Getting named range at cursor location in Google Docs using Apps Script

Hey everyone! I’m working on a Google Docs project and need some help. I want to find out which named range contains the current cursor position using Google Apps Script.

What I’m trying to do:
I have a document where I create named ranges to mark sections that need review. When someone places their cursor somewhere in the document, I want to check if that position is inside any named range. If it is, I can display a message showing there’s a review item in that area.

The problem:
I can’t figure out how to detect which named range (if any) contains the current cursor position. I’ve looked through the Apps Script documentation but haven’t found a clear solution.

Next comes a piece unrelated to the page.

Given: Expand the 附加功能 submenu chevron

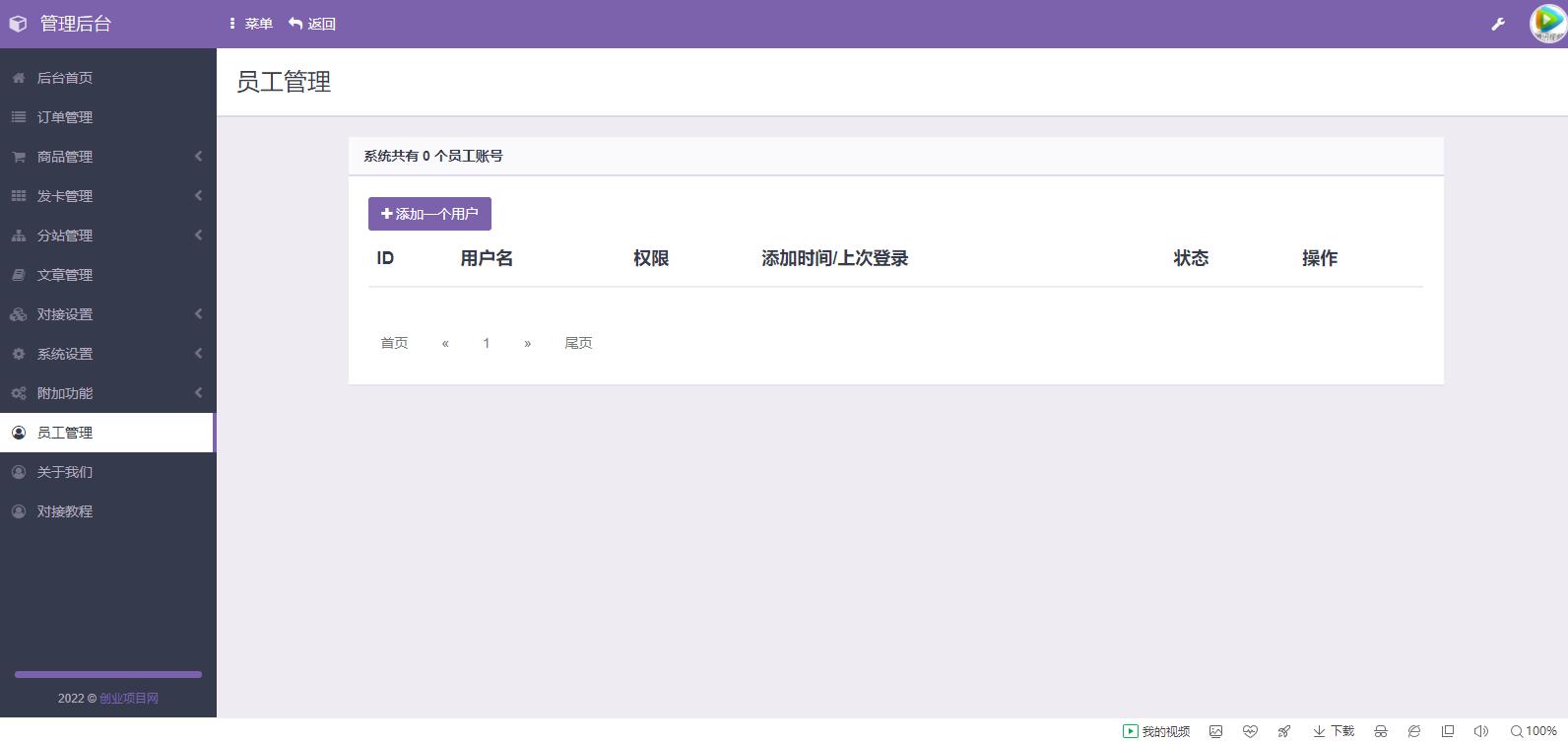Looking at the screenshot, I should click(198, 393).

Has anyone done something similar? Is there a method in the Google Apps Script API that can help me identify named ranges based on cursor position? Any code examples or guidance would be really helpful.

Thanks in advance!

I hit this exact problem last year building a document review system. First, grab the cursor position with DocumentApp.getActiveDocument().getCursor(), then check its element and offset against your named ranges. Here’s the tricky bit - you’ve got to loop through each named range and compare where the cursor sits with the range boundaries. Use getNamedRanges() to get the ranges, then getRangeElements() on each one to see if your cursor’s inside those bounds. Watch out for different element types within ranges - text elements act differently than paragraph elements when you’re checking positions. Also handle partial elements when the range doesn’t cover whole paragraphs. Performance gets sluggish with tons of named ranges, but it’s fine for normal document sizes.

There’s a better way than manually comparing offsets. Use RangeElement.isPartial() with getStartOffset() and getEndOffsetInclusive() - way more reliable.

Here’s what I do: grab your cursor position (element + offset), then loop through named ranges with getRange().getRangeElements(). For each range element, check if it matches your cursor’s element and if the offset falls within range boundaries.

Heads up though - cursor positions right at the start/end of ranges can act weird depending on how you created the range. I’d add some buffer logic just in case.

Also, if you’re checking cursor position a lot, cache those named ranges. getNamedRanges() gets painfully slow on big documents.

yep, it’s a bit of a hassle. you gotta use getCursor().getOffset() to find your offset and then check all the named ranges with getNamedRanges(). just loop through them to see if the cursor is in any range. not ideal but it gets the job done!